> Requirement
Reproduce exactly the lines below, from the first through the one containing "Screen dimensions: 1007x750", and nothing more.

(Stored data entries)
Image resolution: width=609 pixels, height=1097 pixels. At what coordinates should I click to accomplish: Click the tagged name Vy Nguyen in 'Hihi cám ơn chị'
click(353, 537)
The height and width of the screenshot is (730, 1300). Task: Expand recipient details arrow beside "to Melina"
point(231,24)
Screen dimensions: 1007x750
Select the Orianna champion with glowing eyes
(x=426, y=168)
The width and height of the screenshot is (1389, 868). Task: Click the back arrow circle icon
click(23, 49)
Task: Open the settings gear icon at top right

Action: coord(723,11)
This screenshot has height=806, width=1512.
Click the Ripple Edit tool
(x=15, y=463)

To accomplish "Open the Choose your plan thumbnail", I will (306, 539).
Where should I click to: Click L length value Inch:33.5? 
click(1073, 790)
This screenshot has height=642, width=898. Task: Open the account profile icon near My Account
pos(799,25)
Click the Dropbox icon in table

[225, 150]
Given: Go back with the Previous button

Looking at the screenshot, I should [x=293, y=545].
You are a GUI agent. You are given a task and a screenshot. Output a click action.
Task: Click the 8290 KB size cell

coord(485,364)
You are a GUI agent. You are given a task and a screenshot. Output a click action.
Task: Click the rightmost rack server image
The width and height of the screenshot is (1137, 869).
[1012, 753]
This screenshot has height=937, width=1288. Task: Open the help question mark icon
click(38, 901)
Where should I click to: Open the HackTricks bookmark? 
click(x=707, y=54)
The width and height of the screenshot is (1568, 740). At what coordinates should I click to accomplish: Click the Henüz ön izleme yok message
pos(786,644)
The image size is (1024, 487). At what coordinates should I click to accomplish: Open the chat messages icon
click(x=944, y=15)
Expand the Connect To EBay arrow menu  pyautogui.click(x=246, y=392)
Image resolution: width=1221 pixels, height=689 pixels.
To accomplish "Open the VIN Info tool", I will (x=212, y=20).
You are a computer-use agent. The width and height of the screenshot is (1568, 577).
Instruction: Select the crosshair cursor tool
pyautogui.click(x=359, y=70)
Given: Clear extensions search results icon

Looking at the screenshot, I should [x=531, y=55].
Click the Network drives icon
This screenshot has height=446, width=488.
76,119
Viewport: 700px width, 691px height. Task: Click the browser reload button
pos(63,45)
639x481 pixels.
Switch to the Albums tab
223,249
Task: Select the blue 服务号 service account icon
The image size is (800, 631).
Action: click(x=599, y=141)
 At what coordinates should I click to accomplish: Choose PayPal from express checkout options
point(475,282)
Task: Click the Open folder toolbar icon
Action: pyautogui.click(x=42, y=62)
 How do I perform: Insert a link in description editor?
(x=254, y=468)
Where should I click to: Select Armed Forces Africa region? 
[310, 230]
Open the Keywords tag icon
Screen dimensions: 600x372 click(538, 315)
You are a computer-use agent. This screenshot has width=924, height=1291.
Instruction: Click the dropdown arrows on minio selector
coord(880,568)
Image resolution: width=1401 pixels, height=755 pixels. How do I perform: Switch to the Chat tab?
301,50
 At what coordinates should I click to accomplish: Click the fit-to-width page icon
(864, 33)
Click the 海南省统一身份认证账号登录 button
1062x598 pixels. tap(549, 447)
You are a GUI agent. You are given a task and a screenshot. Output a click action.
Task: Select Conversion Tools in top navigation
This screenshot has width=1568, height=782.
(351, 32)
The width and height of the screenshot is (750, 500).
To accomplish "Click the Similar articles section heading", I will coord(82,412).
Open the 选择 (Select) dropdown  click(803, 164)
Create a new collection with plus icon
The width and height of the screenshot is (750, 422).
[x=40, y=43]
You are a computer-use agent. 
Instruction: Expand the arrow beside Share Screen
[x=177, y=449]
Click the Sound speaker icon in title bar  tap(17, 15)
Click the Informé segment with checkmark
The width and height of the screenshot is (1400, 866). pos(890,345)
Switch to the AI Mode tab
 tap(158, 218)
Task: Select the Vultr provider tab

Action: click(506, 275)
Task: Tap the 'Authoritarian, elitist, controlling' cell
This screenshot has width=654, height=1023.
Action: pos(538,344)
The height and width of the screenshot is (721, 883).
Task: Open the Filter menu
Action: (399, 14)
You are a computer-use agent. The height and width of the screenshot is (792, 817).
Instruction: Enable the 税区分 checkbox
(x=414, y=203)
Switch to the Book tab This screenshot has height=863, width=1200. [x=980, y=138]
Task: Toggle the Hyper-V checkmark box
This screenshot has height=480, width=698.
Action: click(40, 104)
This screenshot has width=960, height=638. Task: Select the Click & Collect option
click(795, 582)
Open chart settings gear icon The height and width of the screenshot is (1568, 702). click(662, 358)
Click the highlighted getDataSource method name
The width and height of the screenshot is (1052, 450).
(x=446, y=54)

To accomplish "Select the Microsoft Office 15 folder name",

> Response for this exercise
Image resolution: width=609 pixels, height=1097 pixels. At what coordinates should I click to accomplish: Click the tagged name Vy Nguyen in 'Hihi cám ơn chị'
click(353, 537)
The height and width of the screenshot is (730, 1300). Task: Expand recipient details arrow beside "to Melina"
point(231,24)
Screen dimensions: 1007x750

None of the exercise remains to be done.